Task description
Reproduce each of the following items line for line, with no changes to wording, numbers, or punctuation.

Records for this task
## begin
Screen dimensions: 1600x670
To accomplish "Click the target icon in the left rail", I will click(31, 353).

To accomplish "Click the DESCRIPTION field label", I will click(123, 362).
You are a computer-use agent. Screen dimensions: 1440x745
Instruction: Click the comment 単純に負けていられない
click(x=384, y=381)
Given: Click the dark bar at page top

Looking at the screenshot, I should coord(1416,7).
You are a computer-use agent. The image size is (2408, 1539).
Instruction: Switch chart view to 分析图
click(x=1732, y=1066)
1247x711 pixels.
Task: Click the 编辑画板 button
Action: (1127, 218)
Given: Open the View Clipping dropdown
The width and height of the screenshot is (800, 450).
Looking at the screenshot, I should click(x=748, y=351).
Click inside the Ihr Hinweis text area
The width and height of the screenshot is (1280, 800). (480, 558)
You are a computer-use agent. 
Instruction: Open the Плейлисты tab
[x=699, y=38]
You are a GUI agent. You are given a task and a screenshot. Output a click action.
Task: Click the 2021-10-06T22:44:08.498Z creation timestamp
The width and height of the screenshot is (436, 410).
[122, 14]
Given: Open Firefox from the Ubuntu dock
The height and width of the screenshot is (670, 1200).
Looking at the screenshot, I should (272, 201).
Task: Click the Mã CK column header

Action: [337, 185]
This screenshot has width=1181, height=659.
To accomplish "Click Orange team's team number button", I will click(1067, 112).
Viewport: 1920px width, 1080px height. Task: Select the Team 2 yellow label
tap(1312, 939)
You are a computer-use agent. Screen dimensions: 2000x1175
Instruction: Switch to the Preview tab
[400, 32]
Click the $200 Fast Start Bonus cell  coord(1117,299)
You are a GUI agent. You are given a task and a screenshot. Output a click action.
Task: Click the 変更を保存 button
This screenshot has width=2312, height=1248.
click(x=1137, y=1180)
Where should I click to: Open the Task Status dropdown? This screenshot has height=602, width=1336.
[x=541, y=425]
## end
The response
Screen dimensions: 1600x670
To accomplish "Click the target icon in the left rail", I will click(31, 353).

To accomplish "Click the DESCRIPTION field label", I will click(123, 362).
You are a computer-use agent. Screen dimensions: 1440x745
Instruction: Click the comment 単純に負けていられない
click(x=384, y=381)
Given: Click the dark bar at page top

Looking at the screenshot, I should coord(1416,7).
You are a computer-use agent. The image size is (2408, 1539).
Instruction: Switch chart view to 分析图
click(x=1732, y=1066)
1247x711 pixels.
Task: Click the 编辑画板 button
Action: (1127, 218)
Given: Open the View Clipping dropdown
The width and height of the screenshot is (800, 450).
Looking at the screenshot, I should click(x=748, y=351).
Click inside the Ihr Hinweis text area
The width and height of the screenshot is (1280, 800). (480, 558)
You are a computer-use agent. 
Instruction: Open the Плейлисты tab
[x=699, y=38]
You are a GUI agent. You are given a task and a screenshot. Output a click action.
Task: Click the 2021-10-06T22:44:08.498Z creation timestamp
The width and height of the screenshot is (436, 410).
[122, 14]
Given: Open Firefox from the Ubuntu dock
The height and width of the screenshot is (670, 1200).
Looking at the screenshot, I should (272, 201).
Task: Click the Mã CK column header

Action: [337, 185]
This screenshot has width=1181, height=659.
To accomplish "Click Orange team's team number button", I will click(1067, 112).
Viewport: 1920px width, 1080px height. Task: Select the Team 2 yellow label
tap(1312, 939)
You are a computer-use agent. Screen dimensions: 2000x1175
Instruction: Switch to the Preview tab
[400, 32]
Click the $200 Fast Start Bonus cell  coord(1117,299)
You are a GUI agent. You are given a task and a screenshot. Output a click action.
Task: Click the 変更を保存 button
This screenshot has width=2312, height=1248.
click(x=1137, y=1180)
Where should I click to: Open the Task Status dropdown? This screenshot has height=602, width=1336.
[x=541, y=425]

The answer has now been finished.